Attention-Deficit/Hyperactivity Disorder (ADHD) affects 11% of children and leads to adverse outcomes[1,2]. These include impaired psychosocial, educational, and neuropsychological development, lower achievement levels across domains, and distress, often continuing into adulthood[3?7]. Medications, while often effective in reducing certain ADHD symptoms, have many disadvantages, including misuse and side effects[8?15]. Behavioral interventions do not have these adverse effects, but they are not as effective[9,10]. Mindfulness has been the subject of increasing academic and clinical attention[16]. In recent years, it has been studied in adult populations for a variety of medical and psychiatric conditions, and it is known to be effective across disorders, including ADHD[17?34]. Moreover, we and others have shown that it improves attention and emotion regulation, and alters resting state brain activity and connectivity[35,36]. However, investigations in children and adolescents are far less common[37?40]. To our knowledge, mindfulness as an intervention for ADHD in elementary school children has not been systematically and rigorously studied. We propose to evaluate the feasibility and acceptability of Mindfulness-Based ADHD Treatment for Children (MBAT-C), a novel neuroscience-informed intervention for elementary school children, in an underserved area. MBAT-C is designed for children at precisely the age when ADHD-relevant neurocognitive systems are developing and clinical symptoms begin to appear. There is reason to believe that this innovative treatment will succeed in treating ADHD, given the overlap between neuroscientific mechanisms by which mindfulness exerts its effects and the neurobiology of ADHD[41?44]. Proposed mechanisms of mindfulness include modulation of subsystems of attention, suggesting that a treatment program that targets the attention regulation capacities impaired in elementary school children with ADHD may be efficacious. Forty-five children from Southwest Community Health Center in Bridgeport, CT will be recruited to participate in this randomized- controlled feasibility trial that will compare MBAT-C and medication.
Aim 1 is to finalize the MBAT-C manual.
Aim 2 is to evaluate the feasibility of MBAT-C on indices of recruitment, randomization, attendance, medication adherence, participation, retention, homework completion, acceptance, and teacher fidelity.

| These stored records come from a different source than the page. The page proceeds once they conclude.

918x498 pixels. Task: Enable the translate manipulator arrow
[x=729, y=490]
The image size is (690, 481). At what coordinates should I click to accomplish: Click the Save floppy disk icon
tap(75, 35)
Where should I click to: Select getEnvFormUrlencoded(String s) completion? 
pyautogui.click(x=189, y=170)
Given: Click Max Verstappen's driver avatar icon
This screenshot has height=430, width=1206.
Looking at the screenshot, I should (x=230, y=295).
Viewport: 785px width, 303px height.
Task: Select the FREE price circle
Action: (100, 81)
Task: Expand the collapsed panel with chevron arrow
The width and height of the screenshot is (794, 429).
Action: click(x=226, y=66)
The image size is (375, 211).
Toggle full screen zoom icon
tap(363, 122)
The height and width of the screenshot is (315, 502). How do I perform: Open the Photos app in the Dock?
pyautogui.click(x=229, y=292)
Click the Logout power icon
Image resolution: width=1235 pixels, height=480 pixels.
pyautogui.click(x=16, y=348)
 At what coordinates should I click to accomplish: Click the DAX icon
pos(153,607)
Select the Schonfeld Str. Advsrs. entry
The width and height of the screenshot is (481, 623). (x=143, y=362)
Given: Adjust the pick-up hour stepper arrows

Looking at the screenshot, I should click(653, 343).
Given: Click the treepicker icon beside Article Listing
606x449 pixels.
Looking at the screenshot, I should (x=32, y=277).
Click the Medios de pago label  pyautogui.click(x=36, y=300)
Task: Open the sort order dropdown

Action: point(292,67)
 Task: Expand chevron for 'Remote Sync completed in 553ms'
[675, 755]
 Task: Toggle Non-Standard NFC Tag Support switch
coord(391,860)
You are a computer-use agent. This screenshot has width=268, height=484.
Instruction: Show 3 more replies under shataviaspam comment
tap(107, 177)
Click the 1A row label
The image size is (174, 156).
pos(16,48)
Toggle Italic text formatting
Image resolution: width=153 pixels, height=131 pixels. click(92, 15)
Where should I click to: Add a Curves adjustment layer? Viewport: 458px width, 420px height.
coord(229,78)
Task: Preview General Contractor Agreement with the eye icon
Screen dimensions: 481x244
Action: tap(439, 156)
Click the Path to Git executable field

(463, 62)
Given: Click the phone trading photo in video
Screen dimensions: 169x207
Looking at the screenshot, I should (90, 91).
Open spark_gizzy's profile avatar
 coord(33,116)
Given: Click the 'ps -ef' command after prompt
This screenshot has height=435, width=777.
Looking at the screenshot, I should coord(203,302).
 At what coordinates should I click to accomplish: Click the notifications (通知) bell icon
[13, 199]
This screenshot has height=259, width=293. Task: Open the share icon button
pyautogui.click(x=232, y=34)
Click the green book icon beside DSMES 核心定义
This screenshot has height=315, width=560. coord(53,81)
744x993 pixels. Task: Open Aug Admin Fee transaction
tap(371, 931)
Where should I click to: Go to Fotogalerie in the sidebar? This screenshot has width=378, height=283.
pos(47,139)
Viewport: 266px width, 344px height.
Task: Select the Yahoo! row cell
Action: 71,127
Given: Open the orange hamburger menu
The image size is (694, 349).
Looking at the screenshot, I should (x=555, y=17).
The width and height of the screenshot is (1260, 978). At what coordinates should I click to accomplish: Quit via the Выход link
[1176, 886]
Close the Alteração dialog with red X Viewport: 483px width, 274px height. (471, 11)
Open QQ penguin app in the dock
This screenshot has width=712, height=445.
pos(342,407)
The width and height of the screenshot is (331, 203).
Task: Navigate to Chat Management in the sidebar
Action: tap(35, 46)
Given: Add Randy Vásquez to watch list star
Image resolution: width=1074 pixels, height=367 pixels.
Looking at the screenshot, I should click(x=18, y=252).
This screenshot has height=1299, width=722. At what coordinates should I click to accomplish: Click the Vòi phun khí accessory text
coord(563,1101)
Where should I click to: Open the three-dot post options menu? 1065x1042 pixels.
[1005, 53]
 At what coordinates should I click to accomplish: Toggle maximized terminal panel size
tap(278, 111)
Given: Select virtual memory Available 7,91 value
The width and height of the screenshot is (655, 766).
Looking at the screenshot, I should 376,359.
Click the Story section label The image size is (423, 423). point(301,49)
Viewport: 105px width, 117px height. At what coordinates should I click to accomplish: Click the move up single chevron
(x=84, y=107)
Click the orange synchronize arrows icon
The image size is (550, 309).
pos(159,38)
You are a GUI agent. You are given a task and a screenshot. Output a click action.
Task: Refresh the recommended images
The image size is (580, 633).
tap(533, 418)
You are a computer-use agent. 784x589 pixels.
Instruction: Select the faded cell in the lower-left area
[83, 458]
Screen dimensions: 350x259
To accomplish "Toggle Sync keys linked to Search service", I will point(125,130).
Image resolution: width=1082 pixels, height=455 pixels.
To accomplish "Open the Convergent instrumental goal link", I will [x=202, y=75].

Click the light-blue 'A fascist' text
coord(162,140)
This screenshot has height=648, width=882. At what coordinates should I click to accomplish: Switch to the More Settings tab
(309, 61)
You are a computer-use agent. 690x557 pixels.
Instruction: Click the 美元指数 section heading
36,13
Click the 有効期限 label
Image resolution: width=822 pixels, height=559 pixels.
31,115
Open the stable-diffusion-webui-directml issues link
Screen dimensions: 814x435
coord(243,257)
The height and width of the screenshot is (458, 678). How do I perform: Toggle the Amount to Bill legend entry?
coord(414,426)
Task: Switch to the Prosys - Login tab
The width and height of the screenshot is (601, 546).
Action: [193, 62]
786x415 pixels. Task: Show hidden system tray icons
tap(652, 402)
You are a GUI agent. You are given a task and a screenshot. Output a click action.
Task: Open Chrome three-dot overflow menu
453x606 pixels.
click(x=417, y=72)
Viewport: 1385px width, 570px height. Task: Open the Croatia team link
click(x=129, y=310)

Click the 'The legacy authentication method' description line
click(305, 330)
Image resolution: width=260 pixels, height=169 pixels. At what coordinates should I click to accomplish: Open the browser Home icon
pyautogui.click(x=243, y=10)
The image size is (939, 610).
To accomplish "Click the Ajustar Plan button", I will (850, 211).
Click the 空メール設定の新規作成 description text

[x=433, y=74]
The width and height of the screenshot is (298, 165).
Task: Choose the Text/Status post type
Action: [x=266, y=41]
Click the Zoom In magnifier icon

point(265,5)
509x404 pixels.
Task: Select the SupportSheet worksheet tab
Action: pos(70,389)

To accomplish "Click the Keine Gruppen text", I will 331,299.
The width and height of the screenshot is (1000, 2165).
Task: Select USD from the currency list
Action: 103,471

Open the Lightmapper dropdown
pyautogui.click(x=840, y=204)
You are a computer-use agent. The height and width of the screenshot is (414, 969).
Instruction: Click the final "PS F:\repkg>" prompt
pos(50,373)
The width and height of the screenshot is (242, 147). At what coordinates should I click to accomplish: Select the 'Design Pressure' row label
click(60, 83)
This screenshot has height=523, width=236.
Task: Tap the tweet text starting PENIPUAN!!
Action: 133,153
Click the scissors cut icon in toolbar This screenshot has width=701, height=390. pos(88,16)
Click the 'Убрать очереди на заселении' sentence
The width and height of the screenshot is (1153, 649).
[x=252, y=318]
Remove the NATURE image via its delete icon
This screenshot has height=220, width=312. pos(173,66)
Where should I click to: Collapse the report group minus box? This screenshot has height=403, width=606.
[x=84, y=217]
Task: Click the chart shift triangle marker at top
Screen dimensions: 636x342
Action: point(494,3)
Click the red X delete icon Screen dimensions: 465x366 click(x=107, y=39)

Aim 3 is to preliminarily evaluate (within group) pre-, post-, and follow-up measures of ADHD severity, behavior, attention, executive function, working memory, and mindfulness. In accordance with the National Center for Complementary and Integrative Medicine?s framework for developing mind and body interventions, data from this feasibility study will be used in subsequent mechanism- based, multi-site feasibility, and multi-site efficacy studies that will be funded by R61/R33, U01, UG3/UH3+U24 grants, respectively, as well as a K23 training grant. The ultimate goal is to develop a non-pharmacologic intervention for children with ADHD with the efficacy of pharmacotherapy, but without its side effects.
Attention-Deficit/Hyperactivity Disorder (ADHD) is a neurodevelopmental disorder with deleterious consequences, affecting at least 11% of American children; however, gold-standard pharmacological interventions have adverse side effects and current non-pharmacologic interventions are generally less efficacious. The goal of this proposal is to evaluate the feasibility of a novel, neuroscience-informed, mindfulness-based ADHD intervention for children (MBAT-C), which has the potential to be as efficacious as pharmacotherapy, but is not limited by its harmful side effects. We intend for this to be the first step in a series of studies dedicated to developing and evaluating MBAT-C; after mechanism-focused, efficacy, effectiveness, and dissemination studies, the influence of this multi-phase project may be widespread, altering standard treatment practice for children with this debilitating disorder.